Bem, o álbum saiu agora no fim do março. Eu ia dizer que já estamos quase no fim, mas não quero arriscar-me a dizer isso para já. Quanto ao primeiro concerto, tivemos a oportunidade de ter uma boa estrutura, a estrutura local que apoia aqui os músicos, que é o 23 Milhas. A área de programação da Câmara Municipal de Ílhavo apoia bastante os artistas locais e, nesse sentido, temos muita sorte em estarmos inseridos neste Munícipio e ter esta ajuda. Se não fosse por eles, certamente não tínhamos tido a oportunidade de fazer o concerto, que foi em novembro, porque grande parte das salas até estavam fechadas. Mas, também, depois de estarmos tanto tempo fechados em estúdio só a compor, tínhamos era muita vontade de tocar, muita vontade de por as coisas cá fora. Já tínhamos posto um single em setembro e queríamos era mostrar-nos. A reação das pessoas também está a ser boa. Talvez o facto de estarem em casa pode motivar a ter interesse em descobrir coisas novas e ouvir o disco.
Assusta-te fazer parte de uma banda emergente perante o atual contexto do setor da cultura?

Tarefas a fazer>
1. Com base na entrevista sobre o álbum, explica por que razão a banda conseguiu fazer o primeiro concerto em novembro. Responde em uma a três frases.
2. Segundo a entrevista sobre o álbum, em que mês a banda lançou um single?
3. Escreve a continuação da entrevista sobre o álbum, a começar depois da última pergunta apresentada.
O material que vem a seguir é independente do texto.

Dados>
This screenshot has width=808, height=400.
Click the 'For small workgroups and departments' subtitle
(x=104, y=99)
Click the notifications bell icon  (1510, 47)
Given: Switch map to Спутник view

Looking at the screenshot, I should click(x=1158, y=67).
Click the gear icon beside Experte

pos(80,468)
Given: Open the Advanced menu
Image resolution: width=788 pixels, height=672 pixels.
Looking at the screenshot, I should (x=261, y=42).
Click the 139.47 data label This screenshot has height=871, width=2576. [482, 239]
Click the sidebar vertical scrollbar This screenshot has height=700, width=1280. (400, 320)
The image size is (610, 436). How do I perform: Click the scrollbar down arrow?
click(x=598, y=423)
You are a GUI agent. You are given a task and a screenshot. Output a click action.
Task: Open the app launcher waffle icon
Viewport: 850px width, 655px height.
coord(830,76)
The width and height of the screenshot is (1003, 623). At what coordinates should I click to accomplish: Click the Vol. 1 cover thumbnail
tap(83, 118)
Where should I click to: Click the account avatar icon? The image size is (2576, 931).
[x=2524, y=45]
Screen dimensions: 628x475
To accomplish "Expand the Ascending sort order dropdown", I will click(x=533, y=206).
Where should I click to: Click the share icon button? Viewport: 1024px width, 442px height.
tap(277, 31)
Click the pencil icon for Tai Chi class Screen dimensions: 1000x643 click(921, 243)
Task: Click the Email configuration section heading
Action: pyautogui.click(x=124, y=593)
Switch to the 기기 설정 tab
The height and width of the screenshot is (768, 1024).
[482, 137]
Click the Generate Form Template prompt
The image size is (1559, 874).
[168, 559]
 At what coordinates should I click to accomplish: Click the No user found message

Respostas do exercício>
1. A banda conseguiu porque contou com o apoio do 23 Milhas, a área de programação da Câmara Municipal de Ílhavo, que apoia bastante os artistas locais. Sem essa ajuda, o concerto não teria sido possível, já que grande parte das salas estava fechada.

2. Em setembro.

3.
Bem, isso é uma pergunta com vários pontos. Se eu vivesse da música ou se planeasse viver da música a curto prazo estaria muito preocupado, como toda a gente. Imagino a insegurança que os trabalhadores da cultura estejam a passar. Para mim, não tanto. Se calhar para o Ruben ou para o Xavier, que são efetivamente músicos profissionais. Mas ainda surge um bocado como um hobby, vamos colhendo os frutos aos poucos sem a obrigatoriedade de ter não sei quantos quilos ao fim do mês, percebes? Eu estou a viver esta incerteza com alguma preocupação certamente, mas com expectativa e alguma esperança de que isto possa melhorar e ver o que é que os Perpétua podem dar.
Tens algum palco ou colaboração de sonho?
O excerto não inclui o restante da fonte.